Mr Stevens said: “Despite signs of progress with the number of doctors in the GP training scheme, retirements are creating real pressures. As a result, we’ve come to the conclusion that meeting the government’s target of 5,000 more doctors in general practice, means utilising the Tier 2 visa scheme to attract non-EU doctors.”

“EU doctors will also be targeted as part of an international recruitment drive that the NHS plan to launch in the autumn,” Mr Stevens added. Currently, the NHS targets approximately 500 GPs as part of its international recruitment.

However, Mr Stevens argues that it needs to be four times that and the net needs to be cast wider internationally, including the rest of the European Union and countries such as Australia and New Zealand. However, recruiting from non-EU nations could prove problematic.

Tier 2 visa restrictions

Tighter Tier 2 visa rules, including a higher salary threshold for skilled workers and a UK Immigration Skills Charge, would make it costly for the NHS. When quizzed on whether the public sector pay cap should be lifted, Mr Stevens responded by saying that ‘it’s a difficult one.’

‘On the one hand, there’s a sense of fairness across the NHS, indicating that it’s the right thing to do [to lift the cap]. However, if the cap were to be lifted, the NHS would be forced to find extra funding for staff, putting further strain on coffers that are already strained,’ according to Stevens.

Acting chairman of the British Medical Association’s GP committee, Dr Richard Vautrey, said: “For decades, overseas doctors have brought their expertise to the UK, making a valuable contribution to the NHS. This is especially true for general practice, where there’s a proven track record of providing first-class patient care.”

Mr Vautrey claims that the head of NHS England’s announcement highlights government failures to meet its own target of recruiting 5,000 extra GPs, without having to rely on foreign doctors. Vautrey said: “General practice is under intense pressure, trying to cope with rising patient demand, a lack of resources and chronic staff shortages.”

According to Vautrey, a stable, long-term solution is needed to tackle the workload pressures faced by NHS staff. The challenges result in low morale among GPs and create a climate that’s unappealing to medical graduates, hence the reason they don’t pursue a career in general practice.

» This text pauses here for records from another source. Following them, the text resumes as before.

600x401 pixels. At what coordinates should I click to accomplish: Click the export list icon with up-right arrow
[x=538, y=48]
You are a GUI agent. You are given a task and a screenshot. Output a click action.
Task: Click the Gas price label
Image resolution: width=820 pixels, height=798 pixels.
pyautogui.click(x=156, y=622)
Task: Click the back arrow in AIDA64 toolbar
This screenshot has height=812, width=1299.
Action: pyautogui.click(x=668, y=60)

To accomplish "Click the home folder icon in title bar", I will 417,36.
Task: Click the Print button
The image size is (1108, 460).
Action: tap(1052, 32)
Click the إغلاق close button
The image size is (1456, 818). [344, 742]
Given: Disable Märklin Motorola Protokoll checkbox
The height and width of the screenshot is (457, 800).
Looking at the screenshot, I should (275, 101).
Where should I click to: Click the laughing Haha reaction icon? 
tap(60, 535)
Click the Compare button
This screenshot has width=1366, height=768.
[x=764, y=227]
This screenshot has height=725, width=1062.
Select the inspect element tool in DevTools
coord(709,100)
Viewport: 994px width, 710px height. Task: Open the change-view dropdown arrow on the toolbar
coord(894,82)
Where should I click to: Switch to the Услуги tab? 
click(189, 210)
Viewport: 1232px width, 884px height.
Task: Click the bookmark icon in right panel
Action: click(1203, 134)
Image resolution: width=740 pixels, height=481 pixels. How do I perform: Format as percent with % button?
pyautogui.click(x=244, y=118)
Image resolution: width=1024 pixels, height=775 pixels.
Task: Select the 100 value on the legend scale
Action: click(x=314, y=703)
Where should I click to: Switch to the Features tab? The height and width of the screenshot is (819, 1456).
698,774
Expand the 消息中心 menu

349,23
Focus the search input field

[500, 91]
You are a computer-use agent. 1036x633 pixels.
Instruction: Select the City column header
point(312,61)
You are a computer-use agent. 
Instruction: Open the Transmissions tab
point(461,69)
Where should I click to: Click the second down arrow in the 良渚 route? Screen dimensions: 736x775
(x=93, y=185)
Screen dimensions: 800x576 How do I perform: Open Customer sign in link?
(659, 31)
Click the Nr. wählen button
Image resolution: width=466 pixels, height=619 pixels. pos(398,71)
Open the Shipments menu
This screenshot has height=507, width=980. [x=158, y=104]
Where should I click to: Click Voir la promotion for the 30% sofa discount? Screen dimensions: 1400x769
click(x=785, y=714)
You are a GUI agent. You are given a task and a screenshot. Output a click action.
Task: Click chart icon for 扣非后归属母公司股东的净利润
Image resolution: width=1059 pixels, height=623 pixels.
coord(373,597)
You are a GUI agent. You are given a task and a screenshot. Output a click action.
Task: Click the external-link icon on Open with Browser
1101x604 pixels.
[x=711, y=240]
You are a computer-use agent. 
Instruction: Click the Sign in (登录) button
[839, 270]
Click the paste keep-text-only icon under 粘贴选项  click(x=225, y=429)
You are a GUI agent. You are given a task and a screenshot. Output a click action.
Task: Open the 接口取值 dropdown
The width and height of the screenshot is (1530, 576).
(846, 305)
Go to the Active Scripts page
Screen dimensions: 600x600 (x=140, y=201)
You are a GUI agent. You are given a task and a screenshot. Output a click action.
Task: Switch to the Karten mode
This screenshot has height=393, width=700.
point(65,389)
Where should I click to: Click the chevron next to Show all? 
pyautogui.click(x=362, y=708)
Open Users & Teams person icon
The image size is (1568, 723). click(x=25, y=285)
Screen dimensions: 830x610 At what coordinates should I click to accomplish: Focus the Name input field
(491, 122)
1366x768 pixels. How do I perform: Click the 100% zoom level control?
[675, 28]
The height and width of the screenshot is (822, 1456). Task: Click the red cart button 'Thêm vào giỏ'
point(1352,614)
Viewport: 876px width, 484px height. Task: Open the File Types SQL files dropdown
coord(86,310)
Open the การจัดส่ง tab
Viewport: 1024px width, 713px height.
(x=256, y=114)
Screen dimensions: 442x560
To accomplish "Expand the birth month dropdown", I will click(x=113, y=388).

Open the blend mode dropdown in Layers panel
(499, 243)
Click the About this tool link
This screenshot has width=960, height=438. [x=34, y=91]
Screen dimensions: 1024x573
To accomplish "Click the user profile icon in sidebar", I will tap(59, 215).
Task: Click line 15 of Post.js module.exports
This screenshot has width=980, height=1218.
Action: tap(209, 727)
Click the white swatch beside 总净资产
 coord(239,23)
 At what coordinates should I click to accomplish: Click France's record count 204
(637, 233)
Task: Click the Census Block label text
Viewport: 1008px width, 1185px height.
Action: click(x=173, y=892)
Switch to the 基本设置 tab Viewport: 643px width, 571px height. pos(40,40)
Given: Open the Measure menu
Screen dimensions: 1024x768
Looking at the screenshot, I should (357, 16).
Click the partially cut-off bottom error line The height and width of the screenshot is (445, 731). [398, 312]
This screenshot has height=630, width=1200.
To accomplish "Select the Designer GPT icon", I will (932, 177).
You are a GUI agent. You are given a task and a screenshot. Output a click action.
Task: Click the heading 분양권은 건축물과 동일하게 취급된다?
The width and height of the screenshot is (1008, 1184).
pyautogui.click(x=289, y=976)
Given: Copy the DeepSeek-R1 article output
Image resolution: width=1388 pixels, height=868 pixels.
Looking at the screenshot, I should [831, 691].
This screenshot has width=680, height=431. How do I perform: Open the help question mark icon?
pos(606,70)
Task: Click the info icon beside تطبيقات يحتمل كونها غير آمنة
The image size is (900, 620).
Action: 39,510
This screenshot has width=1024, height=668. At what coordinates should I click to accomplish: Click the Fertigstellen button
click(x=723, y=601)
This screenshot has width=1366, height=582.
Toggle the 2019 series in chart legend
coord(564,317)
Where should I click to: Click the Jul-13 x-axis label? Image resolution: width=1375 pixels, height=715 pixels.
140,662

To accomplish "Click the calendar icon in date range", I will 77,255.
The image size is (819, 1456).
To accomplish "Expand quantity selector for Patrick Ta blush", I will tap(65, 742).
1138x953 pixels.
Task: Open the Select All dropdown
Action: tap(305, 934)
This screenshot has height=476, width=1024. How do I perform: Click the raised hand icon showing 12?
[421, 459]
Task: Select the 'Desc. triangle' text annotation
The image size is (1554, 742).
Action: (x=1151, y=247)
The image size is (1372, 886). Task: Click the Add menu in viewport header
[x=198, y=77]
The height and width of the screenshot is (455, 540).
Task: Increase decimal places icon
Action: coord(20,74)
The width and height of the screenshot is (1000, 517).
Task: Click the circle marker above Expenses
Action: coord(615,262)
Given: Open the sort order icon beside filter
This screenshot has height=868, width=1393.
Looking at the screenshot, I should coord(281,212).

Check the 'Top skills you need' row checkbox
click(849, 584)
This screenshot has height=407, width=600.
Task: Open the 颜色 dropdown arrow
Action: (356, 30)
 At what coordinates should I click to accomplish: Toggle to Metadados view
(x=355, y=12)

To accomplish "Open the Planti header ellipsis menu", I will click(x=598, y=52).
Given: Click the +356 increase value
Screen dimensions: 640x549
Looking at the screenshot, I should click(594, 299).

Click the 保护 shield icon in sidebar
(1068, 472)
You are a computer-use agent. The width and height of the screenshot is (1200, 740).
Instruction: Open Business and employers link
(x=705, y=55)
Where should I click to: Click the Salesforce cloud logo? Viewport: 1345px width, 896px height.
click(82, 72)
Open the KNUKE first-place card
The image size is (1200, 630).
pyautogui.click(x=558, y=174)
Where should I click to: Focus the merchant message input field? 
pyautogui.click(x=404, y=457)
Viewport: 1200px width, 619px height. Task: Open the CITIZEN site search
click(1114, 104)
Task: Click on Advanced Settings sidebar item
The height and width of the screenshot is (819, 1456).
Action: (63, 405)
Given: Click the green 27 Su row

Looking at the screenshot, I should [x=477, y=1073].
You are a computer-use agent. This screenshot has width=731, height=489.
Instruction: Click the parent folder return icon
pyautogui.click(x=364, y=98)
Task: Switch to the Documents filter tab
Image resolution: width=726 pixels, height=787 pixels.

Overseas recruiting a ‘short-term fix’

In Vautrey’s opinion, ‘applying a sticking plaster by recruiting doctors from abroad can only offer a limited short-term fix, especially when there is uncertainty over freedom of movement following the UK’s exit from the EU.’

Meanwhile, the chairwoman of the Royal College of GPs, Professor Helen Stokes-Lampard, believes that more must be done to tackle staff shortages. “More GPs need to be hired, we need to retain our existing doctors and make it easier for trained GPs to return to practice following a career break,” she said.

Stokes-Lampard stated that EU doctors, and those from further afield, are most welcome in the UK, ‘provided they adhere to rigorous standards outlined by the College and the General Medical Council, to ensure safe clinical practice.’

She said: “We need the status of EU GPs already working in UK general practice to be safeguarded beyond doubt as part of Brexit negotiations, and we are calling for GPs to be added to the Migration Advisory Committee's shortage occupation list, to make it easier for family doctors from overseas who want to live here and work in UK general practice to do so.”

With the government promising an extra £2.4 billion per year to fund general practice and the recruitment of 5,000 extra, full-time GPs by 2020, Stokes-Lampard insists that additional finances must be delivered as a ‘matter of urgency.’